Merton readies himself for the monastery as Paris falls to the Nazis . . .
The months passed quickly, but not quickly enough for me. Already it was June 1940: but the two months that remained until the date in August when the doors of the novitiate would open to receive thirty or forty new postulants seemed infinitely far away.
I did not stay long in New York when I came back from Cuba. I was there only a few days, in which I went to the monastery on 31st Street, and learned from Father Edmund that my application for admission had been accepted, and that some of the necessary papers had arrived. It was a very good thing that this was so, because postulants entering a religious Order need documents from every diocese where they have lived for a morally continuous year since their fourteenth year, as well as a birth certificate and a lot of other things as well.
But this was precisely the time when the German armies were pouring into France. At the moment when I stepped off the boat in New York, they had made their first great break through the French lines, and it had at last become obvious that the impregnable defence of the Maginot Line was a myth. Indeed, it was only a matter of very few days before the fierce armored divisions of the Nazis, following in the path broken out before them by the Luftwaffe, pierced the demoralized French army and embraced the betrayed nation in arms of steel. They had Paris within a fortnight, and then they were at the Loire, and finally the papers were full of blurred wirephotos of the dumb, isolated dining-car in the park at Compiegne where Hitler made the French eat the document on which the 1918 armistice had been written.
So, too, if my father and mother’s marriage certificate from St. Anne’s in Soho, London, had not come in that year, it might never have come at all. I don’t know if the parish records of St. Anne’s survived the blitzkrieg that was about to be let loose over the head of the huge, dark city full of sins and miseries, in whose fogs I had once walked with such wise complacency.
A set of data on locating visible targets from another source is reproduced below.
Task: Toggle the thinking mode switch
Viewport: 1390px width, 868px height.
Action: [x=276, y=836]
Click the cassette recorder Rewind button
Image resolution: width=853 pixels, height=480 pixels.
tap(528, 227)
Everything seemed clear. A month would go by, and then another, and soon I would be walking, with my suitcase, up some drab, unimaginable street in Paterson, New Jersey, to a small brick monastery which I could not very well envisage. But the drabness of the city would be left behind at the door and I knew, although I had no special illusions about St. Anthony’s novitiate either, that inside I would find peace. And I would begin my retreat, and after a month or so I would put on the brown robe and white cord of a friar and I would be walking in sandals with a shaved head, in silence, to a not too beautiful chapel. But anyway, there I would have God, and possess Him, and belong to Him.
It's amazing when your life seems clear, your way straight and unencumbered. That's what Merton sees. He is seeking a path to God, and that path runs directly through the Franciscan monastery in his mind. Of course, life is never that simple, as Merton will soon learn.
It has been over a week since my last post. In the betwixt time, I graded piles of student essays, entered final grades, took a day or two to celebrate surviving a year of pandemic teaching, and watched Dead Poets Society once or twice or seven times. Other good things have happened, as well. I got my teaching assignment for next fall semester, and I received some good news at my library job. Overall, with some minor bumps and twists, my path to this point in the year was pretty much as I expected. At least, in my professional life.
My personal life is a whole other ball of wax. I am some place where I never thought I'd be. Thirty years ago, I had a vision of what home and wife and family would look like. I saw a clear path. And now, sitting on my couch at 11:30 at night, watching Dead Poets Society yet again, typing this blog post, I can say that the road hasn't been all that easy. In fact, it has twisted, turned, detoured, and potholed. A few times, it completely shut down for construction.
No, I'm not feeling sorry for myself. That's not what this is about. It's about coming to terms with hard truths. (Is that vague enough for you? Unfortunately, that's about as specific as I'm going to get right now.) Truth is not always pleasant. In fact, truth can cause a whole lot of sleepless nights. You can fight truth and be absolutely miserable. Or you can accept it and make the necessary (if uncomfortable) adjustments.
Me? I'm somewhere between World War II and the Potsdam Agreement. Not quite at peace, but really battle weary.
So, disciples, this post will not be my Nobel Prize acceptance speech. I have no wisdom to impart tonight, except for the fact that Dead Poets Society is a really damn good movie. In some ways, I'm standing on top of my desk with Ethan Hawke, looking down at the world from a different perspective. Not really liking what I see, but not being able to change it.
Say it with Saint Marty, "O Captain! My Captain!"